Chair of the event, Dr Axel Klein, spoke of the "pleasure economy" which seems to be routinely ignored by 'public health'. People don't buy cigarettes, drugs, coffee, Heineken, Frosties, full fat Coke or Big Macs for the good of their health, they buy them because they enjoy them. The aim of prohibitionists in all those areas, though, seems to be that the idea of pleasure is redundant and that we should all be pursuing a sole target of living as long as is humanly possible.
Says who? Well, those who enjoy fat salaries on the back of pretending that is what is important, rather than the enjoyment of life taking into account risk factors along the way, of course.
As a result, as brought up by the dapper yank Jeff Stier (pictured below) of the National Center for Public Policy Research, we have ludicrous policies such as the ban on snus.
Here is a snapshot of the smoking prevalence in the EU by country ...
.. can you guess in which one snus is legal and which others it is banned due to the actions of hideous tobacco controllers? Yes, it's Sweden yet the ban was reinforced under the TPD just implemented this May. These absurd policy recommendations are not just undesirable, but they should be actionable by imposing jail terms on those who demand them (waves to ASH).
So what's to be done about it? Well the RSM event yesterday was well attended by medical types who were receptive to ideas which are more useful than the crock that we are served up by NGOs and politicians currently. One stand-out moment was when Kushlick accused the medical community of being blind to enlightened thinking and was instantly pulled up about it by a doctor in the audience.
"I have to object to that, sorry. It is not practitioners which are the problem, we are mostly receptive, it is the likes of the BMA and other organisations which claim to speak on our behalf."And therein lies the problem. Vested interests - thinking only of their own self-enrichment - are perverting the debate surrounding drug use of any kind, promoting abstinence-only policies which are neither in keeping with how we wish to live our lives and are often vastly detrimental to the health of the public. A lose/lose situation that can easily be remedied by cutting off state funding to these parasites and closing the political door to their insane, trouser-stuffing recommendations.
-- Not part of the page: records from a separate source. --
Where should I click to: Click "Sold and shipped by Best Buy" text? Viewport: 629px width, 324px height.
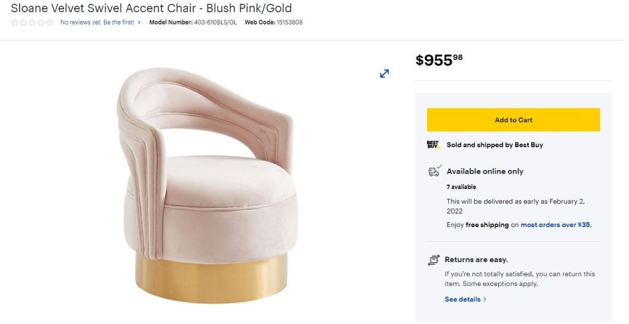click(494, 145)
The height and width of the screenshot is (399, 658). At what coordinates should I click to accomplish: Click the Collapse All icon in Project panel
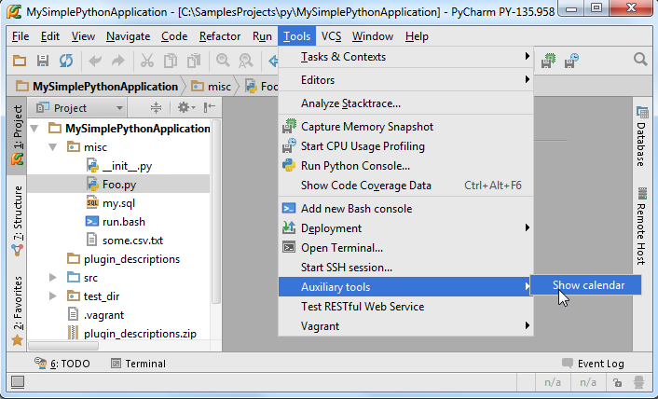click(157, 108)
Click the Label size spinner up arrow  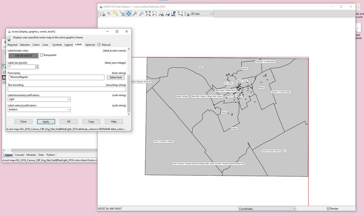pyautogui.click(x=37, y=65)
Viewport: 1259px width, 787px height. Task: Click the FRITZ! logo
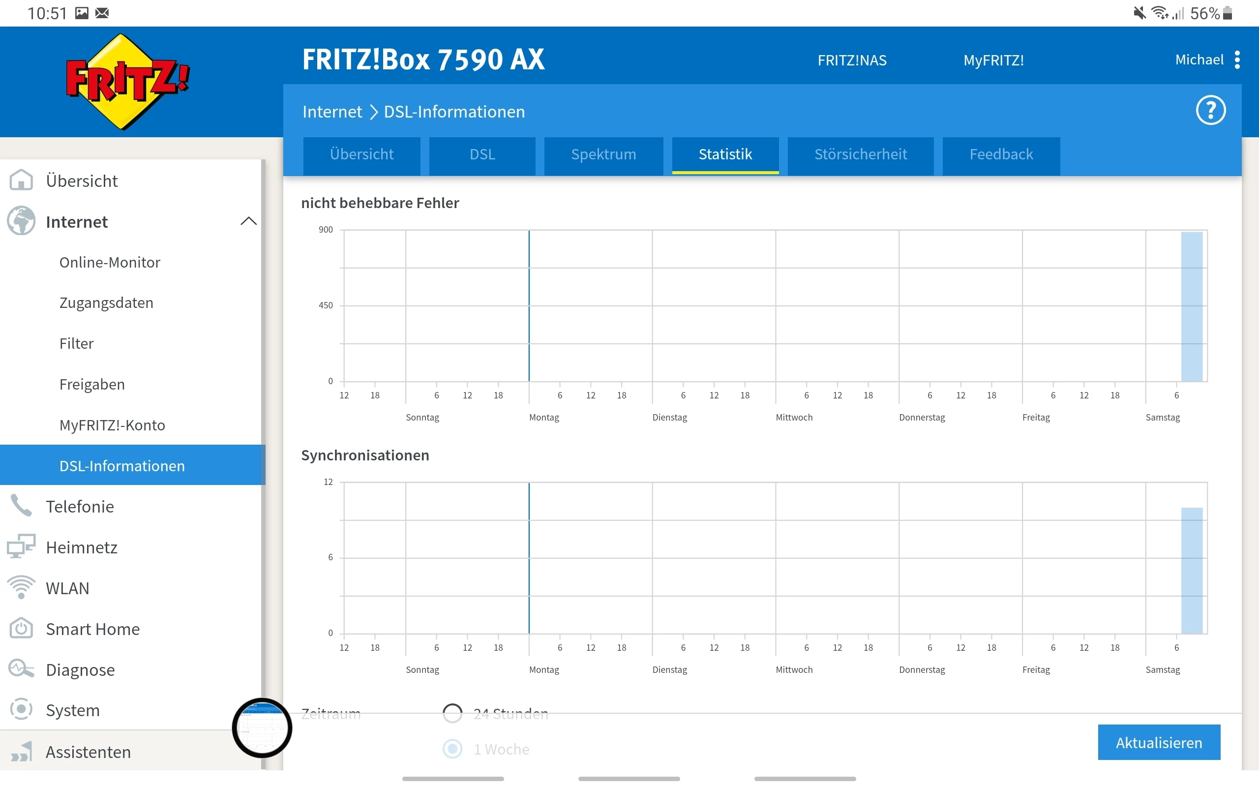126,82
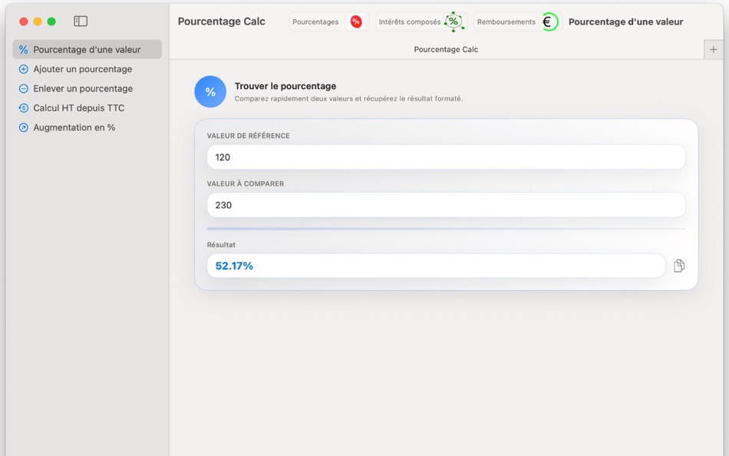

People have always liked pleasure, as the Earl of Erroll alluded to by saying that "every culture has its drug of choice for parties" and addressing the assembled medics in the auditorium with "I say to you, people are not going to stop taking drugs, they are fun".
Indeed, and anyone who believes that is an achievable policy goal is quite barking, it has to be said. The subject of the event was the regulation of pleasure; for some it seems that pleasure itself is something to be regulated rather than the often rare harms associated with it. As if to emphasise this disconnect in political thinking, at the culmination of proceedings we all decamped to the bar where attendees, medical and otherwise, enjoyed some pretty decent French Sauvignon Blanc without heeding the daft guidance from Silly Sally that there is "no safe alcohol limit" and certainly didn't appear to "think about cancer" as their glasses were topped up.
As an additional bonus, I also met the awesome former chief whip of the New South Wales government Peter Phelps who popped in during his hols to say hello. All of which made for quite an enjoyable day with the doctors, which is something I certainly wasn't expecting yesterday morning.